The importance of error logging, debugging and complete guides

When RTFM isn’t enough

One of the things that they never discussed during my courses was the importance of debugging, error logging and how to drill down through those errors. No one seemed to mention that some guides that I would later on read as a developer, might make assumptions regarding my knowledge, the setup I had already completed and the completeness of my background knowledge.

Woman with face covered by white cloth

I started as a .NET dev about a year ago while still studying for my university degree. It was strange as I had some .NET experience from way back when, but in school, I only used Java, Processing and Python. The largest projects I tackled in .NET were simple console apps that would solve some algorithm or print some text to the screen.

As such, the last year or so has been a full on deep dive in to the topic and I learned a lot. Each time I thought “this will now complete my knowledge”, I’d get slapped straight in my stupid face. And I deserved it. You can’t know everything. That’s a given. What I didn’t know though is that there will be gaps in knowledge in documentation, in notes and even in official guidance. What school never prepared me for was the amount of work I’d do debugging code and no one taught me how to either.
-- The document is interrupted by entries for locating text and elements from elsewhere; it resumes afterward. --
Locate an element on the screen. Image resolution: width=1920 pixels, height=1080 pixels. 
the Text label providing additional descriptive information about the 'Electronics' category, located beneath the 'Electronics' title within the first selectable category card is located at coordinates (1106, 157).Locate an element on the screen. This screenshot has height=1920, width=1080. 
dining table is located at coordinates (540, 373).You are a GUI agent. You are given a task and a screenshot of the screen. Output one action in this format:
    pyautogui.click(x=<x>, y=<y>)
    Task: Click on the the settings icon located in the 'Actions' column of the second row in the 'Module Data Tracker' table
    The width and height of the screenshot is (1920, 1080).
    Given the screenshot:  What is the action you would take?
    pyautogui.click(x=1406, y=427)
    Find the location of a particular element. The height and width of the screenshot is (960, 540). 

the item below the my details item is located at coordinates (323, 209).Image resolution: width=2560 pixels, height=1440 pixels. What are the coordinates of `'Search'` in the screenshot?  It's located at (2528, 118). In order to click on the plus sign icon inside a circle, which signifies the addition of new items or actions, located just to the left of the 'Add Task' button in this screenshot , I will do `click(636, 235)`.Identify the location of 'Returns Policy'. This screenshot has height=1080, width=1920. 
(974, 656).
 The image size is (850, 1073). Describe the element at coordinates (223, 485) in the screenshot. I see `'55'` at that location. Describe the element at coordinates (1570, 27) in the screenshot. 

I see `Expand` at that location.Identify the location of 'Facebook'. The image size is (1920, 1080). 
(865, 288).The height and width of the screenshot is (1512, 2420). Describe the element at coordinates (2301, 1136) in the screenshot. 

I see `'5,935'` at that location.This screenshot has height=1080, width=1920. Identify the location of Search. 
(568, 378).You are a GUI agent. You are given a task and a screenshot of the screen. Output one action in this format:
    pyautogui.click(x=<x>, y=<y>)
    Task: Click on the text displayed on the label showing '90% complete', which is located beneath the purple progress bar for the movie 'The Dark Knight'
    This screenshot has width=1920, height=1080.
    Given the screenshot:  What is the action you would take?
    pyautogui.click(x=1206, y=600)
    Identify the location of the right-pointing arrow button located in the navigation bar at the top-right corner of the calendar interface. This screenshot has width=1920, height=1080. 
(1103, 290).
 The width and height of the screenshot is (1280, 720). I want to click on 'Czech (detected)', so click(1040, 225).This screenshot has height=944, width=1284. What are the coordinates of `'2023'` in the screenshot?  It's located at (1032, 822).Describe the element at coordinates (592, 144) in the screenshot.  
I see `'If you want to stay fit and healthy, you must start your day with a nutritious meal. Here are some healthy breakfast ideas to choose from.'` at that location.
The thing that prompted this post is the long struggle I had going through the setup of Managed Identities for a project I’ve been working on. This post Managed Identities for Azure Resources shows the world of possibilities for managed identities. It all looks great - no need to store user secrets, no passwords, no strange connection strings - just Azure Active Directory and you’re golden.

Let me start off by saying that yes, Managed Identities (MI) can be great if you get it setup and running, but when you’re working with this for the first time, when you have no clue how authentication works on a project, when you have no clue how MI is implemented in the rest of the project and most importantly, when you do not have admin rights to managing the Azure resources you’re supposed to work with, things become extremely complex, extremely fast.

Managed Identities Overview and Setup

To provide an overview, something I did not get when starting this, MI eliminates the need for username and password inside connection strings for example. Please keep in mind that this discussion focuses on Azure SQL Server and accessing apps that run as Azure App Services. MI can be used to manage all kinds of resources, but my experience was limited to the above.

With that out of the way, let’s say your project connects to a database and your connection string might look like this "Server=tcp:.database.windows.net,1433;Database=;User Id=;Password=;".

Of course, you can set the username and password up as User Secrets for your project, meaning they won’t show in your appsettings.json file, but MI removes even that need. Your string will be "Server=tcp:.database.windows.net,1433;Database=;".

This is achieved through the use of Azure Active Directory (AD). Azure AD will look up the identity for a given resource and check if that identity is supposed to have access to the Azure SQL Server. To give you a basic idea of the setup, you can provide a MI to your Azure VM. This creates an entry in Azure AD with the exact name of your VM - for example “bob-vm1”.

The next step is to give this resource access to your Azure SQL Server and the database you have running here. You can create an Azure SQL Server and add a database to this easily by following this guide. With the server setup, you can now go to ‘Active Directory Admin’ and set an admin for this server. This account here will be used to connect to the SQL Server using SQL Server Management Studio for example, and create the user that will access this database.

These two guides should help you both setup the SQL server, setup your VM and connect to the server from your VM with a connection string that only contains the server address and the initial catalog or the initial database name. All seems simple right?

Except it wasn’t in my case. I didn’t have rights to add users on the database I had to work with, so it took time to figure that out and gain access. I didn’t know I could assign an MI to my VM, so it took time to figure that out, add my VM identity to the DB and try again. I didn’t know that Azure SQL Server will block any connections unless the IP from which the connection is coming is Whitelisted, so I had to do that and try again. I didn’t know that you could actually have two resources with the same name on Azure AD, which means that you CANNOT add a user to the DB unless one of the users is renamed or deleted. So I had to do that to add the app services to the DB user list and lastly, I forgot (again) that I need to whitelist the app service IP to allow this connection to occur.

Within all of this I haven’t yet spoken about debugging and I won’t in this post, but I will come back and wrap that up as well… I hope that by this point you managed to get an idea of what MI is, how to set it up locally on a small VM with a small DB and how to get that connection going. Next up, I will make some time and discuss debugging your deployed app since no one ever told me or gave me guidance so hopefully this will save someone some time in the future!